Potem pani Bordon pozwoliła mi pomasować ją rękoma, bawiąc się jej wielkimi cyckami i ssąc jej sutki. Jęczała i jęczała i mówiła mi, jakie to było wspaniałe, zawsze pytając, czy podoba mi się to czy tamto. Po prostu wymamrotałem potwierdzająco i dalej ją lizałem i obmacałem. W końcu byłem gotowy na kolejną szparę, a ona położyła się na biurku, podczas gdy ja wspiąłem się na nią i wsunąłem mojego kutasa w chętną cipkę. Owinęła mnie swoimi dużymi nogami, a ja zdjąłem koszulę, żebym mógł poczuć jej duże cycki przyciśnięte do mnie. Ustaliliśmy wygodny rytm i przez kilka minut po prostu cieszyliśmy się uczuciem ściskania naszych ciał. W końcu pani Bordon podniosła nogi na moje ramiona i powiedziała, że chce, żebym ją ostro zerżnął. Zobowiązałem się i uderzyłem w nią moim kutasem tak mocno, jak tylko mogłem, podczas gdy ona jęczała z uznaniem. Biurko jęczało głośno, przesuwając się po podłodze z każdym pchnięciem. "Daj mi to kochanie, pieprzyć tę cipkę." Jęknąłem i mocniej wbiłem się w jej niechlujną, mokrą cipkę. Paliła się, gdy wrzuciłem do niej kolejny ogromny ładunek.

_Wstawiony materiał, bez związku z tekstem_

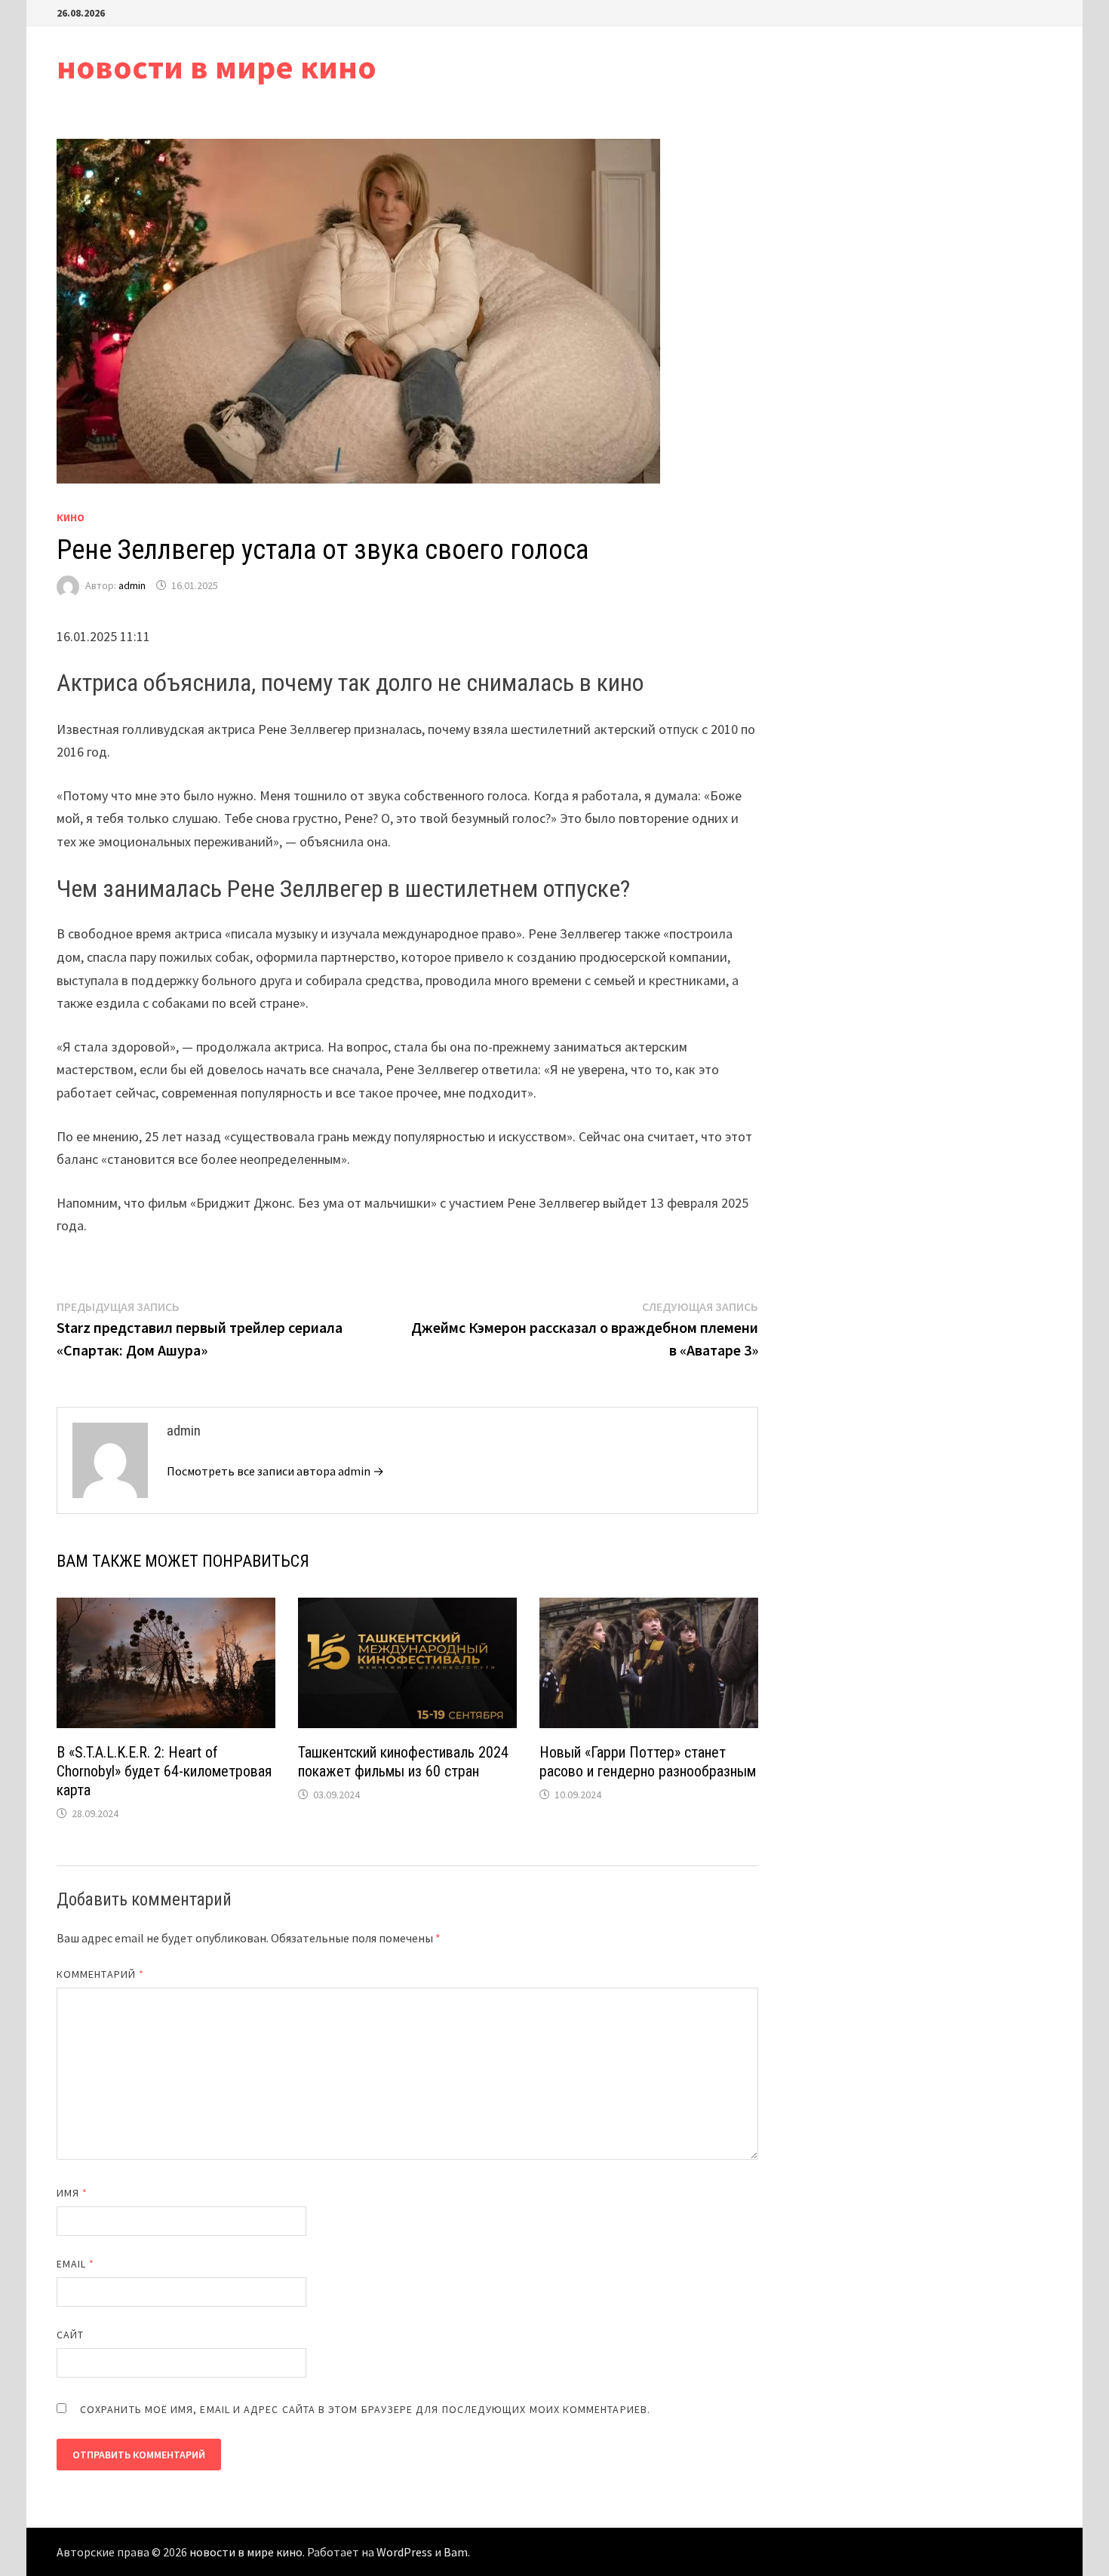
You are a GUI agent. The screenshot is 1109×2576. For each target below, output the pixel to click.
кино (70, 517)
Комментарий (100, 1974)
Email (76, 2264)
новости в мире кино (216, 67)
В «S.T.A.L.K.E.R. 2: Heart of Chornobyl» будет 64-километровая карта (164, 1771)
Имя (72, 2193)
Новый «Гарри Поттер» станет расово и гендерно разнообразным (647, 1761)
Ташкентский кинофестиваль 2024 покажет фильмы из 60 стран (403, 1761)
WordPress (404, 2551)
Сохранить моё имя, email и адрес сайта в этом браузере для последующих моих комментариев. (365, 2409)
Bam (456, 2551)
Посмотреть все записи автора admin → (275, 1470)
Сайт (70, 2334)
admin (132, 585)
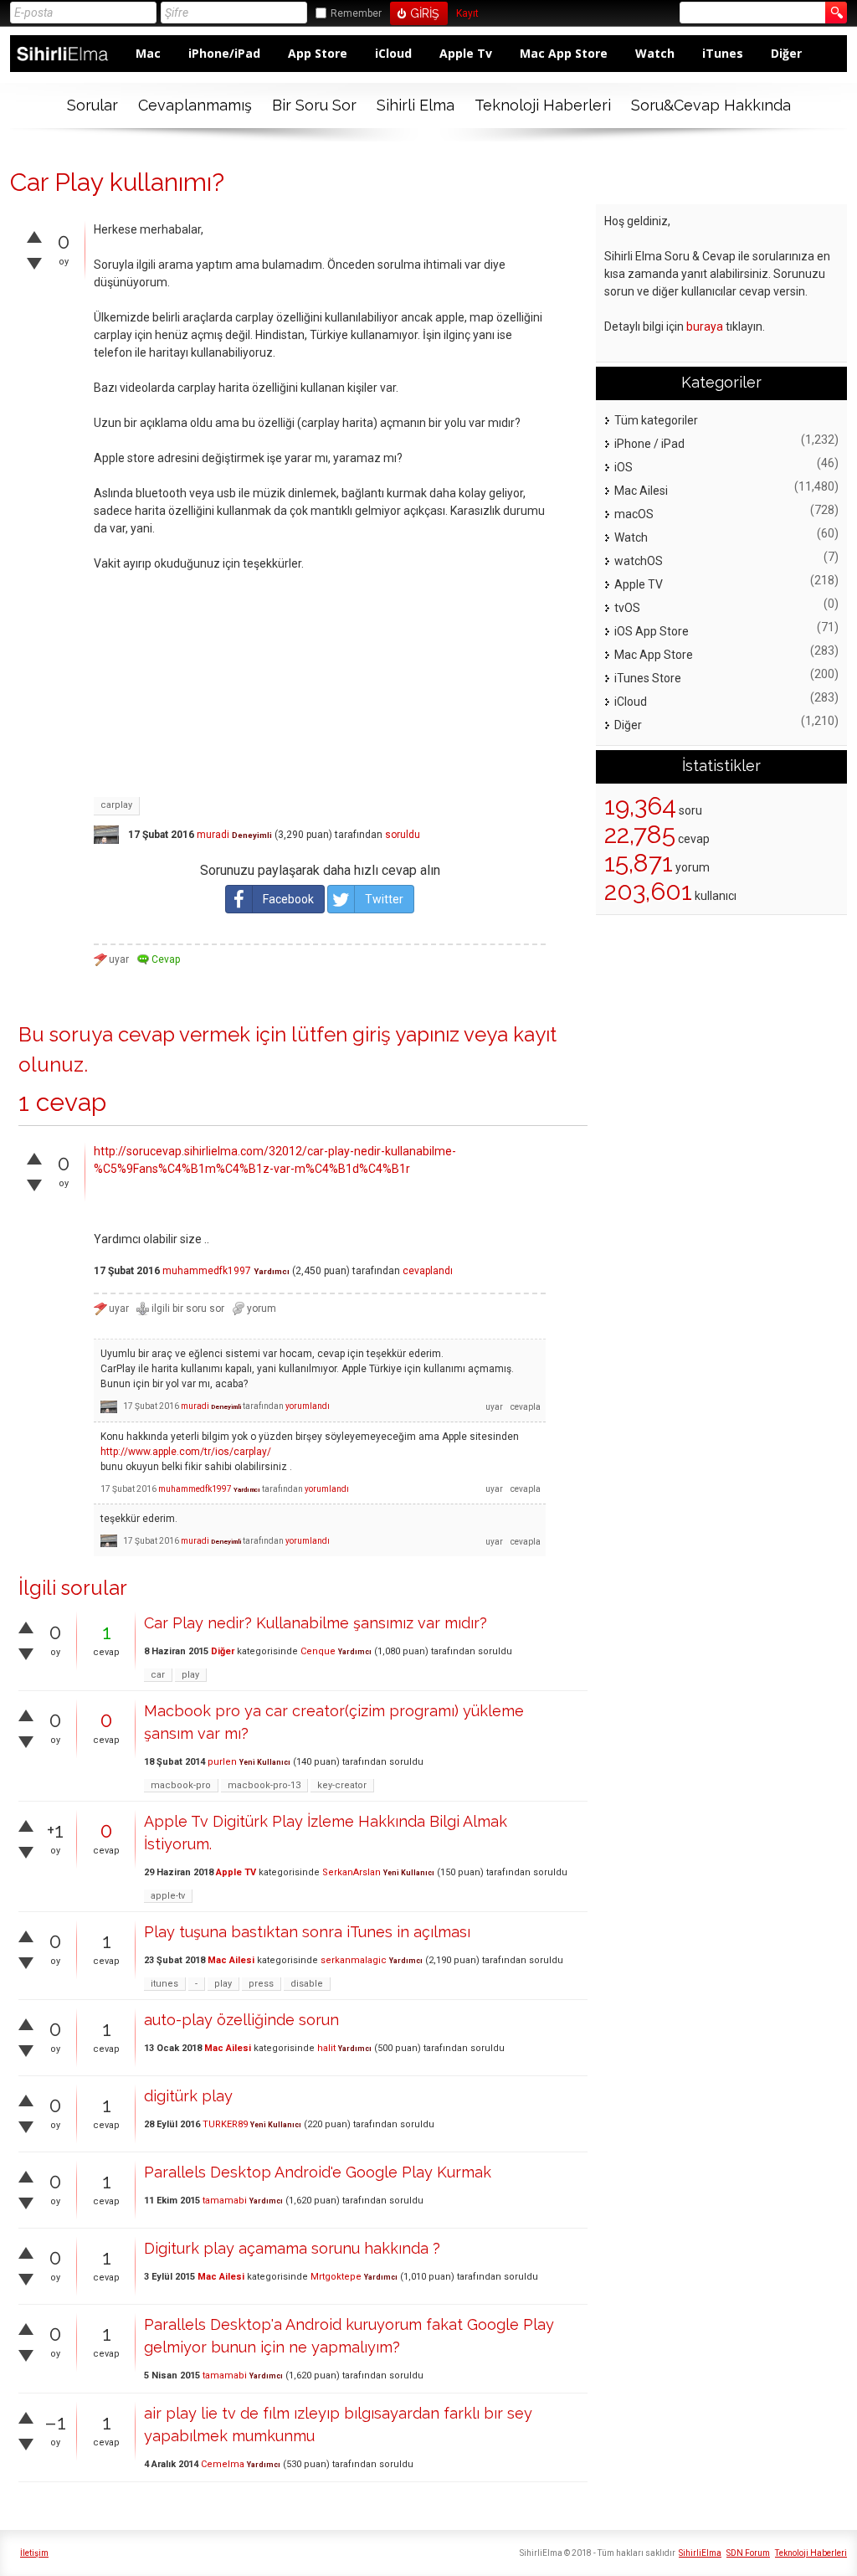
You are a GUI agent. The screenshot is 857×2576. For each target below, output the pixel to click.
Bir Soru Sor (314, 105)
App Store (317, 53)
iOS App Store (651, 631)
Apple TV (236, 1872)
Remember (356, 13)
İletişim (34, 2553)
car (158, 1674)
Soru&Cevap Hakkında (711, 105)
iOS (623, 467)
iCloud (393, 53)
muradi (213, 835)
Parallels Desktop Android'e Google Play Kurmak (317, 2172)
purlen (222, 1761)
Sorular (92, 105)
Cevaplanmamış (195, 105)
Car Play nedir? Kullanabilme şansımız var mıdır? (315, 1623)
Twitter (384, 899)
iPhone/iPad (224, 53)
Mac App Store (564, 53)
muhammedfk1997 (206, 1271)
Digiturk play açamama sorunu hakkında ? (292, 2248)
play (190, 1674)
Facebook (288, 899)
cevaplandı (428, 1271)
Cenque (318, 1651)
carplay (116, 805)
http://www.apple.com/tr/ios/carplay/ (185, 1452)
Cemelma (222, 2464)
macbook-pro (181, 1785)
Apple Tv (465, 53)
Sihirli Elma (415, 105)
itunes (164, 1983)
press (261, 1983)
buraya (704, 326)
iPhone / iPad (649, 443)
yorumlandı (307, 1406)
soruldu (402, 835)
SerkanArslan (351, 1872)
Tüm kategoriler (656, 420)
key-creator (342, 1785)
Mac (148, 53)
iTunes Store (647, 678)
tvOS (627, 607)
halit (326, 2048)
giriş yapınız (405, 1034)
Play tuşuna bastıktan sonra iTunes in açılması (307, 1932)
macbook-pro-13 (264, 1785)
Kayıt (467, 13)
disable (306, 1983)
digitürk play (188, 2096)
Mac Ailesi (231, 1960)
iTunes (722, 53)
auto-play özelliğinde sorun (241, 2019)
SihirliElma (700, 2553)
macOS (634, 514)
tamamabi (225, 2200)
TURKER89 (225, 2124)
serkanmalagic (354, 1960)
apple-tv (168, 1895)
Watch (655, 53)
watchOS (638, 561)
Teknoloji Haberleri (543, 105)
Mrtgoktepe (336, 2276)
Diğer (786, 53)
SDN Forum (748, 2553)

Po tym nie było wiele do powiedzenia. Ubrałem się i wyszedłem. Życie toczyło się dalej. Nie traktowała mnie inaczej w klasie. Nadal groziła, że wyśle mnie na ławkę, gdy będę zbyt głośny lub nie będę zwracał uwagi. Pani Bordon nigdy więcej nie pozwoliła mi się z nią pieprzyć w szkole, ale udało jej się znaleźć dla mnie kilka dorywczych prac w swoim domu w weekendy i latem. Świetnie się z nią bawiłem przez kilka lat. Sprawy trochę ucichły, gdy miałam około 17 lat. Myślę, że byłam dla niej za stara.